Task directions: Retype the lines of the listing below without any changes, starting at the line containing "Task: Expand Outbound" and continuing through the line containing "The width and height of the screenshot is (718, 465).", with both of those lines included.

Recorded data
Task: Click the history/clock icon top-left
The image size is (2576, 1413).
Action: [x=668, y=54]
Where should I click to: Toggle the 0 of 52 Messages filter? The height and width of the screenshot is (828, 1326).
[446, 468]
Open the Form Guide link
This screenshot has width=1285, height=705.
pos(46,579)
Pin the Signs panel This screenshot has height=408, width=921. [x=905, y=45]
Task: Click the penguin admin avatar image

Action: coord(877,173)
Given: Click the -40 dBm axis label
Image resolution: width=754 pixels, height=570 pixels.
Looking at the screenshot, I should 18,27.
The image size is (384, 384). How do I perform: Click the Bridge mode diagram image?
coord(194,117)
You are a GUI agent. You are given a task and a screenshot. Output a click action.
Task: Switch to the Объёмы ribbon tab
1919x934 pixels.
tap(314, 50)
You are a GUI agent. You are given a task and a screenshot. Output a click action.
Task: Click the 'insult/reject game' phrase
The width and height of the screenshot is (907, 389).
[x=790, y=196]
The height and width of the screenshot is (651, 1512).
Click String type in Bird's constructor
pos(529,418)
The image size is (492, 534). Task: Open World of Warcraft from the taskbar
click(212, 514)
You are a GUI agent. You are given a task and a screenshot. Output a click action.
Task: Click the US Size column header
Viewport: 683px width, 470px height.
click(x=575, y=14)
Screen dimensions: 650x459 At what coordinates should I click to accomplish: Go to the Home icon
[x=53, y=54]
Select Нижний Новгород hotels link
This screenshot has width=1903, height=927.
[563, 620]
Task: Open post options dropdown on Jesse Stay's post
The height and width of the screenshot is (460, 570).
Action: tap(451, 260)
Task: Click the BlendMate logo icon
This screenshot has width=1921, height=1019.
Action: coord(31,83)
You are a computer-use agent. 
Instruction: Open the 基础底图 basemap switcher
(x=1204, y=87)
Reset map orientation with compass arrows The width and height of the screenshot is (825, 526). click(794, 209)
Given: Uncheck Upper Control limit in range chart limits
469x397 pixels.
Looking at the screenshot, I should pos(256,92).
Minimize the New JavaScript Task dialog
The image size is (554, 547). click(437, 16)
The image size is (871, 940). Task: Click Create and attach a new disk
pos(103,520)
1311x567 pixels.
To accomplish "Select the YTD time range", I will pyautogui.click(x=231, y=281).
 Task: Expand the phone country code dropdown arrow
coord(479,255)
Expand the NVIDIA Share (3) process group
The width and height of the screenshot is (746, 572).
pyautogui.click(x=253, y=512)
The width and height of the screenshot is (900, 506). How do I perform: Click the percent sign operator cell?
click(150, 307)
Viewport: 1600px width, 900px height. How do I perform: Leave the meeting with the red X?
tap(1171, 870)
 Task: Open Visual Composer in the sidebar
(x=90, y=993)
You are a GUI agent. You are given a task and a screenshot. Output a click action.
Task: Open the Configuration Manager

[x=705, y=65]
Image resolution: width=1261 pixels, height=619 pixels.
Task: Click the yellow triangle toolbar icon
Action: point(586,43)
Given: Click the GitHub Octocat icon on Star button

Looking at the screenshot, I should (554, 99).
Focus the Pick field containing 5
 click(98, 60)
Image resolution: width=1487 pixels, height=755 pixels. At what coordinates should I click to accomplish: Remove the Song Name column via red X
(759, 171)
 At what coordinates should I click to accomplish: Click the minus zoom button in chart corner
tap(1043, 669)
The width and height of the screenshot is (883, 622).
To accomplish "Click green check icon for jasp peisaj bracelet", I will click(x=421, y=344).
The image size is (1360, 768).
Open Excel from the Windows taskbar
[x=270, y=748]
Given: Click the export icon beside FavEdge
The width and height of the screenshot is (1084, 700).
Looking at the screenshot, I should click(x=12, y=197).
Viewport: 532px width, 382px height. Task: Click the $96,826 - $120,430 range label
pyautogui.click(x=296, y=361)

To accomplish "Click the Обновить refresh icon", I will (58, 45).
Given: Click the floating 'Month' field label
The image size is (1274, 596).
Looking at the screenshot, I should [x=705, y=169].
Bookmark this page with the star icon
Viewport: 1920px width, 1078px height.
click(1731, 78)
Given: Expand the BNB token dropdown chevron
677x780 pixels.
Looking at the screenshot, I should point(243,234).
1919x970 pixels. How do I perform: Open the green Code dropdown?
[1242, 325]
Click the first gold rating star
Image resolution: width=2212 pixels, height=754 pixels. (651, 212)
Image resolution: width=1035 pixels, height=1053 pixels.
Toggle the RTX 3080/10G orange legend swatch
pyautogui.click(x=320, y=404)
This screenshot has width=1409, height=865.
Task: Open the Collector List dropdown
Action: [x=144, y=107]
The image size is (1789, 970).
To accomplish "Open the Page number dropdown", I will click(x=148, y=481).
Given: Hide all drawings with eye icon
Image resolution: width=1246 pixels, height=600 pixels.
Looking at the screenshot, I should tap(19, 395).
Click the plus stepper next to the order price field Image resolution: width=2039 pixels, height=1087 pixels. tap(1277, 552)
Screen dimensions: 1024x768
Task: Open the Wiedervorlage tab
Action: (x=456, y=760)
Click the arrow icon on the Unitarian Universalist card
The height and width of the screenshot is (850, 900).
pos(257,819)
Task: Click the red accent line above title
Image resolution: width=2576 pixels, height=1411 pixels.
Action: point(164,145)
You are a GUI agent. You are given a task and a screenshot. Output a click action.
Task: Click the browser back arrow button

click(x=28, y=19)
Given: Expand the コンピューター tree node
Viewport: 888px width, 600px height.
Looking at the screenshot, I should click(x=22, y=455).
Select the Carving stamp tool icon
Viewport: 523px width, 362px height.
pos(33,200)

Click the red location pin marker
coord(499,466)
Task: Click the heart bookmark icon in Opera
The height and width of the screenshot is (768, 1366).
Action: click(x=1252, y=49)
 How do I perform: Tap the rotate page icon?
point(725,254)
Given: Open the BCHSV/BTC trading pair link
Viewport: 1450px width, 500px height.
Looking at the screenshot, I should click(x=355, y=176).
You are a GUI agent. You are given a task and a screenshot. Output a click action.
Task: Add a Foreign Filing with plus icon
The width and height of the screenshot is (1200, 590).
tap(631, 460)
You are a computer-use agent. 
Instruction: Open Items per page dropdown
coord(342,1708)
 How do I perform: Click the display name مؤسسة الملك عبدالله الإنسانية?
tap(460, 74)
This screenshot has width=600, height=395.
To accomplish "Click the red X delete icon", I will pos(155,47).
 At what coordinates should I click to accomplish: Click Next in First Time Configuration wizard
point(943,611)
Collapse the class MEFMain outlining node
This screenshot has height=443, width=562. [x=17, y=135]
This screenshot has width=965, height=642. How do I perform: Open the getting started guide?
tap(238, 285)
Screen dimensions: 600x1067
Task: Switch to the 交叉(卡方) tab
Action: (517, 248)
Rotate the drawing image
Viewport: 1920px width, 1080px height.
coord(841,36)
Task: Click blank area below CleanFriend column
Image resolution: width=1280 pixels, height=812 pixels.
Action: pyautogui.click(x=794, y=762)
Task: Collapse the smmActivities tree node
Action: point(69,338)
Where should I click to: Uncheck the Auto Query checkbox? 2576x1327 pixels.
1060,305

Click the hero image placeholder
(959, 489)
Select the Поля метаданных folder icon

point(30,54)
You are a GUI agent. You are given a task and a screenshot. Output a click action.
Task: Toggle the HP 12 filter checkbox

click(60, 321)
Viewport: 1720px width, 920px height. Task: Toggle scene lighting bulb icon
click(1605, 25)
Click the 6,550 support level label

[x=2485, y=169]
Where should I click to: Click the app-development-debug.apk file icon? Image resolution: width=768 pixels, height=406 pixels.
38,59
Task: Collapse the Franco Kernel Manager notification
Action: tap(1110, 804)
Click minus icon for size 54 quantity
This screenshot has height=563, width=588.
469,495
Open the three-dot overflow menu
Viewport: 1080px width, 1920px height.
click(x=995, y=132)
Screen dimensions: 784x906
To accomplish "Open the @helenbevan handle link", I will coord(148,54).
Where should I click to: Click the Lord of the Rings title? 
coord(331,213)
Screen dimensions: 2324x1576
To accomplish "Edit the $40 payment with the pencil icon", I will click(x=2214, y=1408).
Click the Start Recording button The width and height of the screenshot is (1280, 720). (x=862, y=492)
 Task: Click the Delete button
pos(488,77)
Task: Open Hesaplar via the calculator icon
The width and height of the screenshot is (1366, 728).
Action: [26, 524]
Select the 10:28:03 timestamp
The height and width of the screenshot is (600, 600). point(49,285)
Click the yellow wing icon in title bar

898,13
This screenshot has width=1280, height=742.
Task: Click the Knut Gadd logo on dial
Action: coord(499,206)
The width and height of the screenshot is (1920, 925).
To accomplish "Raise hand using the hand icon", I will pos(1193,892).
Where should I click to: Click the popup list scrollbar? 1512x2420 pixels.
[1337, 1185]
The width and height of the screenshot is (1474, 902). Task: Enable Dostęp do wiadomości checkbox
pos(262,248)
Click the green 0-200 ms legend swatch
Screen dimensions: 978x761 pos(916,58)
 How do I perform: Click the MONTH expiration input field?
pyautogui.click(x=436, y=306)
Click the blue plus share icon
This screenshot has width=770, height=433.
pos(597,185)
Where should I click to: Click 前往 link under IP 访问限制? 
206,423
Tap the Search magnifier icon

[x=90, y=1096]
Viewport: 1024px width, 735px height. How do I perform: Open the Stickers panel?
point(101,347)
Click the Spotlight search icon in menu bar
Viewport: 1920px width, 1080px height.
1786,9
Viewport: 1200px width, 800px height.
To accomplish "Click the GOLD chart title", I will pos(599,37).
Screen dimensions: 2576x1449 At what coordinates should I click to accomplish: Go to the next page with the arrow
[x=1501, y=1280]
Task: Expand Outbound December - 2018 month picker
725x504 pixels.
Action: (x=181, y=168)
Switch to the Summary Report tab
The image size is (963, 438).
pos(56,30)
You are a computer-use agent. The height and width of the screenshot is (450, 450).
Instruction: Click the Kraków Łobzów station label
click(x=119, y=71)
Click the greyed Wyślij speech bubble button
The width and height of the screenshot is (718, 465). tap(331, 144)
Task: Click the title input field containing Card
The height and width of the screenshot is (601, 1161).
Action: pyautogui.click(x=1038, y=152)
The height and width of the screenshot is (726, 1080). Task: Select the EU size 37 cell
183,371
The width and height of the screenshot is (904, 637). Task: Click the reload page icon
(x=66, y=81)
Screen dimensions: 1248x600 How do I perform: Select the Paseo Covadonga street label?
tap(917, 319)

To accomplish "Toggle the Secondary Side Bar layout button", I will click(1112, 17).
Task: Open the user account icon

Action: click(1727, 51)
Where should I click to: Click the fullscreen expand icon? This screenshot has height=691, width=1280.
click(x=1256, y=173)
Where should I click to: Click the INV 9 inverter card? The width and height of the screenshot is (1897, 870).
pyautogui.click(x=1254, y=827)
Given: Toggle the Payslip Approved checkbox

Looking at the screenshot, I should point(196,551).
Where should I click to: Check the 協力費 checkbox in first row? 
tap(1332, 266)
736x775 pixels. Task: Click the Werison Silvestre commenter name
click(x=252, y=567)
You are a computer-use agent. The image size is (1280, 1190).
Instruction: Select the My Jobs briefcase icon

Answer to the task:
Task: Expand Outbound December - 2018 month picker
725x504 pixels.
Action: (x=181, y=168)
Switch to the Summary Report tab
The image size is (963, 438).
pos(56,30)
You are a computer-use agent. The height and width of the screenshot is (450, 450).
Instruction: Click the Kraków Łobzów station label
click(x=119, y=71)
Click the greyed Wyślij speech bubble button
The width and height of the screenshot is (718, 465). tap(331, 144)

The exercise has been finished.